Essex Heritage and Salem Maritime Team up to Help Lynn Students Connect to History

Lynn Classical students at Salem Maritime National Historic Site participating in the PEC program.

Lynn Classical students at Salem Maritime National Historic Site participating in the PEC program.

Three separate classes of English Language Learner students from Lynn Classical High School recently took part in a new educational program, “Salem and Global Trade,” led by education coordinators from Essex Heritage and Salem Maritime National Historic Site.  Utilizing primary source documents, maps, trade goods, and websites on international trade, the program is a direct result of this summer’s Park for Every Classroom (PEC) teacher professional development program, offered jointly by Salem Maritime’s Maryann Zujewski and Essex Heritage’s Beth Beringer.

The Park for Every Classroom model engaged a number of educators, including the students’ teacher, with the best practice methodology of Place-Based Service Learning and is designed to “create opportunities for students to think critically about the past, recognize history as an ongoing process of discovery, and ultimately better understand the relevance of history and the parks in their lives,” says Zujewski.

Twenty-five of these students followed up with a visit to Salem Maritime this week to not just learn about their local connection to global trade but to experience it in “place.”  Participating students have been in the United States for three years or less and hail from Africa, Central and South America, Southeast Asia, Nepal, and Iraq, and for many of them it was their first experience at a National Park.  “These students bring so much enthusiasm and cross-cultural knowledge to their learning,” says Beringer.  “It’s really fantastic to work with them.”

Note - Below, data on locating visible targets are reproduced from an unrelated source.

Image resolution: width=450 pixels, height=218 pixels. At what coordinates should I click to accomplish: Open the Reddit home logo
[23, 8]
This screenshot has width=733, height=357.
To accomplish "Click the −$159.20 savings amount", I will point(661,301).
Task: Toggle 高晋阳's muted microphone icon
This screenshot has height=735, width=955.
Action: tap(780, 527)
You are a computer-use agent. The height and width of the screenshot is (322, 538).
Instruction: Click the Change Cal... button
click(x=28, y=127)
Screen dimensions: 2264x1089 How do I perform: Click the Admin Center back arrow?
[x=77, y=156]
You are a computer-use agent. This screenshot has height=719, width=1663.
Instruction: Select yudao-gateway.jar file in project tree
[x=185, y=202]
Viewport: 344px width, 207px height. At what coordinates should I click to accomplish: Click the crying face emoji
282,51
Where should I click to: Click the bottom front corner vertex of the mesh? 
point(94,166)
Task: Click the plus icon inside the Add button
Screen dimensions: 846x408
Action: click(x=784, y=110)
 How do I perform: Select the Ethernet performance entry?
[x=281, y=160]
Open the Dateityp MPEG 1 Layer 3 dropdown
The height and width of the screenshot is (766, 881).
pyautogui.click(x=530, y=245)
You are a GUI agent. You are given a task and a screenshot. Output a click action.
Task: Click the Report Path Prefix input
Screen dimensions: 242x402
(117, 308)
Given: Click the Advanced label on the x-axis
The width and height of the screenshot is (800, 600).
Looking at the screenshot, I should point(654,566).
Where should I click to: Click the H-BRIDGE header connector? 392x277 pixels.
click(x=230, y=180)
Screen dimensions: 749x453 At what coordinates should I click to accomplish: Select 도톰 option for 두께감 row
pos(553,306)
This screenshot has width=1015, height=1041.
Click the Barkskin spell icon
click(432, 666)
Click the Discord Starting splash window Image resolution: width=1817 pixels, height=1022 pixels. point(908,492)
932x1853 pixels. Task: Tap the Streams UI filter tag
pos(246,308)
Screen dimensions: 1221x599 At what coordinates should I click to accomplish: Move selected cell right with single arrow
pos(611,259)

The educators helped students connect their own international backgrounds to the topic of global trade by having them explore trade goods from around the world and by tying the story of historic trade based in Salem to enduring economic forces that persist today.  Students braved freezing temperatures to experience sailor life aboard Salem Maritime’s replica tall ship, Friendship, during their visit and saw how the National Historic Site’s Custom House and Public Stores buildings can shed light on both historic and modern forces of globalization.  Moving forward, students will continue their experience by creating a place-based project based on their learning.